### Objetivo A
Reproduce sin cambios las líneas de los registros: empieza en la primera y detente tras la que contiene "pyautogui.click(x=102, y=126)", incluida.

### Texto proporcionado
Mucho se ha escrito sobre los viejos cafés, esos antros o locales, según se mire, de cultura, holgazanería y cotilleo que tan importantes fueron antes de que los partidos políticos acaparasen toda la atención (y empobreciesen el libre discurso de ideas). Los cafés son un fenómeno decimonónico. En España y Portugal subsistieron algo más porque no había ni libertad de expresión ni de asociación. El café era el pequeño mentidero, una mínima válvula de escape donde uno, sin riesgo excesivo, podía lanzarse a la revolución de velador.

Sabemos, o nos lo cuentan, que el primer café se abrió en Londres en 1652 (Marksman Ellis, The coffee house). Los cafés jugaron un papel muy importante en el siglo XIX, y el testimonio literario de Eça de Queiroz (Los Maia) da buena cuenta de ello. En Francia, el café acabó cuando los bulevares dejaron de ser amables lugares de paseo y se convirtieron en atascos masivos, ruidosos. El alabado barón Haussmann tiene su responsabilidad en haber acabado con aquel París de vericuetos, cafetines y obreros que tan bien describiera Pío Baroja. En Viena, todo esto courrió  al liquidarse el Imperio Austro Húngaro por obra del resentido Clemenceau y del ignaro Wilson.

Un libro resume de forma excelente estas historias, Poética del café, de Martí Monterde (Anagrama, 2007), que no tuvo la difusión que merecía.

### Registros aportados

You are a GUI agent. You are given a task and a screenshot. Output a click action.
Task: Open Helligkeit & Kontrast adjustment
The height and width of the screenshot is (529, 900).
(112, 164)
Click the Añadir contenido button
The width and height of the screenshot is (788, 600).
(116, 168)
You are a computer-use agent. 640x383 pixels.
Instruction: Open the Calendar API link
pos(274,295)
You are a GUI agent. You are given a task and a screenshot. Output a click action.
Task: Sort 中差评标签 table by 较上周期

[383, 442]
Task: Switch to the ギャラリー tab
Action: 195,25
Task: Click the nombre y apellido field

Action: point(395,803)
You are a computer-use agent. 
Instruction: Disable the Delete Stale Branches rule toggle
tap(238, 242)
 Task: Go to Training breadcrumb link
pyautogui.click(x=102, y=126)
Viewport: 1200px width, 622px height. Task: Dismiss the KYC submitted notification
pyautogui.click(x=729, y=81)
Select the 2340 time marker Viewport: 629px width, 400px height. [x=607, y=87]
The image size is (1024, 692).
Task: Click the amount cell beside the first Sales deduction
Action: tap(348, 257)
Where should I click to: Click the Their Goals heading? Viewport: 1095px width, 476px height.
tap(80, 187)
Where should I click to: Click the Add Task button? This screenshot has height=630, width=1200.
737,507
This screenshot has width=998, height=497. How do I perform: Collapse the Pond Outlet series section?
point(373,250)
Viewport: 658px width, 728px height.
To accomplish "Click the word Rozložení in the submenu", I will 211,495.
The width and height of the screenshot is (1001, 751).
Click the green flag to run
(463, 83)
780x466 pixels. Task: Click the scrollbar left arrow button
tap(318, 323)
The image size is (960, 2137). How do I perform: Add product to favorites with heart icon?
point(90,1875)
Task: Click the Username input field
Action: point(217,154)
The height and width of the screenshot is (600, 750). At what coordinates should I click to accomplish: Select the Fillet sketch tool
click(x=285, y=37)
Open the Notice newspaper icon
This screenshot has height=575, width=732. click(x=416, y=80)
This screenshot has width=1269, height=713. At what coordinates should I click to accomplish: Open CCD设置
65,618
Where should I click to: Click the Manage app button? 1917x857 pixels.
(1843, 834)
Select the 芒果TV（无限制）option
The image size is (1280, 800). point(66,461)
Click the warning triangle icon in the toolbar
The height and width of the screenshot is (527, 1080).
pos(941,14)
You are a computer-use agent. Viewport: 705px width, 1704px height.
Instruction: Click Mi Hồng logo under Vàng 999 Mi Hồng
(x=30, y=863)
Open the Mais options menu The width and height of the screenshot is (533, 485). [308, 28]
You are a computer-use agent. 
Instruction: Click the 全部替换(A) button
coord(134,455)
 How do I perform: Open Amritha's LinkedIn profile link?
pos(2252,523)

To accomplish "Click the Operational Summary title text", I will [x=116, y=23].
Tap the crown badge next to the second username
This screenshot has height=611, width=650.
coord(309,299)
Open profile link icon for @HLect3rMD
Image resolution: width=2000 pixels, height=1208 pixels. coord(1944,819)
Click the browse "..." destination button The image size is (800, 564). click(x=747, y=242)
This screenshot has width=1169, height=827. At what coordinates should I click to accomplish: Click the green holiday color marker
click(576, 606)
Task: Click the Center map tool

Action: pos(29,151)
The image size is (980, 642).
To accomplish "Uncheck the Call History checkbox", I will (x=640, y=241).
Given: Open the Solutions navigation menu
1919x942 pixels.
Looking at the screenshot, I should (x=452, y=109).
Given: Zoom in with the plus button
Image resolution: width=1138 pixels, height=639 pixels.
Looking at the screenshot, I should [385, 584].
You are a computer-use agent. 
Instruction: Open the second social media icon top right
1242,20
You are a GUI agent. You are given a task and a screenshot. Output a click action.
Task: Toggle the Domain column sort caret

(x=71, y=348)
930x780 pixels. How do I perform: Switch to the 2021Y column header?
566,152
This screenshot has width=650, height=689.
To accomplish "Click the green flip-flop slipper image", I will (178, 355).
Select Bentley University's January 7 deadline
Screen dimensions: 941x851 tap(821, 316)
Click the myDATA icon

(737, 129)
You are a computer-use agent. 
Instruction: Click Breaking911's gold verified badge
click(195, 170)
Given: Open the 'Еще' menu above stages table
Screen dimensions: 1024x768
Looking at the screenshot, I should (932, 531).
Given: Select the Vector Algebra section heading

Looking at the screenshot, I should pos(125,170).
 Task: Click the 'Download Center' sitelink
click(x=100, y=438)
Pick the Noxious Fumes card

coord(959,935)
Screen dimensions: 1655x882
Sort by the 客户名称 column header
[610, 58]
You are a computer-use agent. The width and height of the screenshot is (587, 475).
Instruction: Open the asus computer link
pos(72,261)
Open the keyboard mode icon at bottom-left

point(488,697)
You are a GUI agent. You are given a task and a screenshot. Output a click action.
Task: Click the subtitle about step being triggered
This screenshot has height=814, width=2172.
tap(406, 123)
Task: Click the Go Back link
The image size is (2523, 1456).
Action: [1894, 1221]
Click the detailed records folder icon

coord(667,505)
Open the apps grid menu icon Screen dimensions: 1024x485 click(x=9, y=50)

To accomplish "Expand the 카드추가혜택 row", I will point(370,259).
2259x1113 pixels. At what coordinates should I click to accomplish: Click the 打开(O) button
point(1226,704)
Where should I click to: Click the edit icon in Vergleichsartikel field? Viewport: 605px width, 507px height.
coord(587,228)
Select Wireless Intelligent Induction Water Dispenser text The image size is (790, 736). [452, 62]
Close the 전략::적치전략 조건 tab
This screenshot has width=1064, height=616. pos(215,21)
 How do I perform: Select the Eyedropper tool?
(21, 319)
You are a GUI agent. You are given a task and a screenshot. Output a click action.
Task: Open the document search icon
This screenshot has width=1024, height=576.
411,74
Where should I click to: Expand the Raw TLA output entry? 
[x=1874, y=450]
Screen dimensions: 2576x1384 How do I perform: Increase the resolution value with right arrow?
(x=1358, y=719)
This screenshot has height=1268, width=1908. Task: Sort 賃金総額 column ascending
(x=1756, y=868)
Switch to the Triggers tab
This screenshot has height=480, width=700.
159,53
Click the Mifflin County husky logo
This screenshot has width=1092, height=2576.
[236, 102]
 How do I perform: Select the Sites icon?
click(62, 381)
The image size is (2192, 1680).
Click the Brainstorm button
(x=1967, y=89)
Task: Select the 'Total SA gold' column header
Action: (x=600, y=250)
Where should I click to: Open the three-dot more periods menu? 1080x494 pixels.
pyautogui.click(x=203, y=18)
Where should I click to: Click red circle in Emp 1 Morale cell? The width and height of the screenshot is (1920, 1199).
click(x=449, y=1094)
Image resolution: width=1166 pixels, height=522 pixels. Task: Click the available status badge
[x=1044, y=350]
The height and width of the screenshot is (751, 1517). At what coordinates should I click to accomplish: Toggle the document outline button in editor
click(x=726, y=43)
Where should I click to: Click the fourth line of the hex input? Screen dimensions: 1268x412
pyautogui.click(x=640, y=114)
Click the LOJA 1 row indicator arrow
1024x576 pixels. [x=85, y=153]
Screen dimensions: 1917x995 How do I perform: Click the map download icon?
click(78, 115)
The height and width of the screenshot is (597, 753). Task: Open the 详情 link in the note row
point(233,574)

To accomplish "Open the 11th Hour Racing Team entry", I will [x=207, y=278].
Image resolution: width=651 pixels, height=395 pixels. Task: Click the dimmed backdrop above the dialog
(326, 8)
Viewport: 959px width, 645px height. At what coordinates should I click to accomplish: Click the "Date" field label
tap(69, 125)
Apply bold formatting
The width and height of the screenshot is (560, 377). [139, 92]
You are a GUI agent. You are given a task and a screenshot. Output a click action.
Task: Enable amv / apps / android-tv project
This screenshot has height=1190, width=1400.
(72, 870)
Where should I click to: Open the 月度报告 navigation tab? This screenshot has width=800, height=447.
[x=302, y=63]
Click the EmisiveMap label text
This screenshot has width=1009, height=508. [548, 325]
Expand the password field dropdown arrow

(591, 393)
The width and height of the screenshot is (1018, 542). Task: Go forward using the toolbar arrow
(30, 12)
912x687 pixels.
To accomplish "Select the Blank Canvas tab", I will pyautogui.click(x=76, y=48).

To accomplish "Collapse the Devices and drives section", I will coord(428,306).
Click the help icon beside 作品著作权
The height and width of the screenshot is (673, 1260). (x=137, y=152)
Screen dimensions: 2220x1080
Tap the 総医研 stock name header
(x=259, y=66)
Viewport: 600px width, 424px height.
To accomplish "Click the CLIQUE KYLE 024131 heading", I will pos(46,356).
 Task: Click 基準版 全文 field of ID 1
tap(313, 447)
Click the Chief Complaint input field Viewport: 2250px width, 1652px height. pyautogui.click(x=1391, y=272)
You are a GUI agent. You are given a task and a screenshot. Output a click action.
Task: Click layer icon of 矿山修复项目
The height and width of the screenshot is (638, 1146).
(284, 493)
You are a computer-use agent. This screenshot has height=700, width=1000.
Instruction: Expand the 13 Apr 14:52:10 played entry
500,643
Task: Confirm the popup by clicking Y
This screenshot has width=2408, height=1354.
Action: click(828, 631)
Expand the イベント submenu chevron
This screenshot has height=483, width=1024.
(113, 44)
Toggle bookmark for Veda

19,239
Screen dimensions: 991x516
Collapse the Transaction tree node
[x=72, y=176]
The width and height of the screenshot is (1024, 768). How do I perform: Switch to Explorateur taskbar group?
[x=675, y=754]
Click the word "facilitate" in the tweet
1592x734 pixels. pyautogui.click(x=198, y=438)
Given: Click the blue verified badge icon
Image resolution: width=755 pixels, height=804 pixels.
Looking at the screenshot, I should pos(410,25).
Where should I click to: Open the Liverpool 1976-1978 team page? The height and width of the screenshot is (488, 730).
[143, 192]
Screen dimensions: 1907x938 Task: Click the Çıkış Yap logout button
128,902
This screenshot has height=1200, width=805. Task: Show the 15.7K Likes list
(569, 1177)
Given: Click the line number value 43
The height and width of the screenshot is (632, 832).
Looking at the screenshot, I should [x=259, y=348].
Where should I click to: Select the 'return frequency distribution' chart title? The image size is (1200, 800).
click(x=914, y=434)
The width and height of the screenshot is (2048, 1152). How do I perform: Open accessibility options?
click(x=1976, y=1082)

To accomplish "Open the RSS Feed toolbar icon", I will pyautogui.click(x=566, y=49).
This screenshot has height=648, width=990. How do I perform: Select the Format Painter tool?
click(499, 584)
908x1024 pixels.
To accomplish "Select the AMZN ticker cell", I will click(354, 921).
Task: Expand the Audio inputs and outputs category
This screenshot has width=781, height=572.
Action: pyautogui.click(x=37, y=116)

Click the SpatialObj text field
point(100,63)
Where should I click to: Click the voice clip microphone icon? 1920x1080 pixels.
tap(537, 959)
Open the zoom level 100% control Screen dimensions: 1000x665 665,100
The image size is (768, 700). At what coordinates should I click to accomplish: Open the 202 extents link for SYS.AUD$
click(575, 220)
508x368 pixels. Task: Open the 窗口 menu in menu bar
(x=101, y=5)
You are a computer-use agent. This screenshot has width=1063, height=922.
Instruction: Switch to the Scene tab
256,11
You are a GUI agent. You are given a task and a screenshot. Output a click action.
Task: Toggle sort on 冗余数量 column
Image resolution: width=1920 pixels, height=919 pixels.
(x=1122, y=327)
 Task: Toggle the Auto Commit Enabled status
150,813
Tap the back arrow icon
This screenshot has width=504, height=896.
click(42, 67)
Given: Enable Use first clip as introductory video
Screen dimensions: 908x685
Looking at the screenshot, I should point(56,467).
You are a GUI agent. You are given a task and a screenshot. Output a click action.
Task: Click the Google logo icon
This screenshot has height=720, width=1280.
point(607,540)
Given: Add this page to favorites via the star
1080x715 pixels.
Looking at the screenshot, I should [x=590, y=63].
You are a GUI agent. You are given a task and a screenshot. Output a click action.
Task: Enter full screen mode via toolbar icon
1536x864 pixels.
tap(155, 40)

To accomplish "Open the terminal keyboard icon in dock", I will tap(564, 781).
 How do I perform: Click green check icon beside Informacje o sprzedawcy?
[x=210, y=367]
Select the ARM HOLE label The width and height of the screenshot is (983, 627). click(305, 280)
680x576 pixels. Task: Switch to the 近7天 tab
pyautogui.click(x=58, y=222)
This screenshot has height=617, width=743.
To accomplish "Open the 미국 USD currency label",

### Objetivo B
Prolonga el texto sobre los viejos cafés a partir de su última frase.

### Respuesta escrita A
You are a GUI agent. You are given a task and a screenshot. Output a click action.
Task: Open Helligkeit & Kontrast adjustment
The height and width of the screenshot is (529, 900).
(112, 164)
Click the Añadir contenido button
The width and height of the screenshot is (788, 600).
(116, 168)
You are a computer-use agent. 640x383 pixels.
Instruction: Open the Calendar API link
pos(274,295)
You are a GUI agent. You are given a task and a screenshot. Output a click action.
Task: Sort 中差评标签 table by 较上周期

[383, 442]
Task: Switch to the ギャラリー tab
Action: 195,25
Task: Click the nombre y apellido field

Action: point(395,803)
You are a computer-use agent. 
Instruction: Disable the Delete Stale Branches rule toggle
tap(238, 242)
 Task: Go to Training breadcrumb link
pyautogui.click(x=102, y=126)

### Respuesta escrita B
En Portugal, a pesar de las navegaciones, el café llega relativamente tarde, a finales del siglo XVIII. La especie arábica como cultivo habría sido introducida en 1722 en Brasil. En Portugal, el café es más que el bar. Se sienta uno, se está tranquilo, no hay televisión a berridos ni maquinitas de monedas. Se puede charlar despacio. La gente, además, habla quedo.

Los casinos, ateneos, sociedades de amigos del país, cafés de la Ilustración y del siglo XIX fueron esenciales para la literatura, el pensamiento y la conspiración. Pío Baroja los describe bien en La Isabelina, una de las novelas sobre don Eugenio de Aviraneta. De ahí el ruido, el humazo y el no dejarse hablar ni escucharse, tan propio de los españoles. Larra, Galdós, Gómez de la Serna, González Ruano, Cela, Umbral, y muchos más recrearon ese ambiente cafeteril, lleno de sabios y charlatanes, de políticos y de haraganes.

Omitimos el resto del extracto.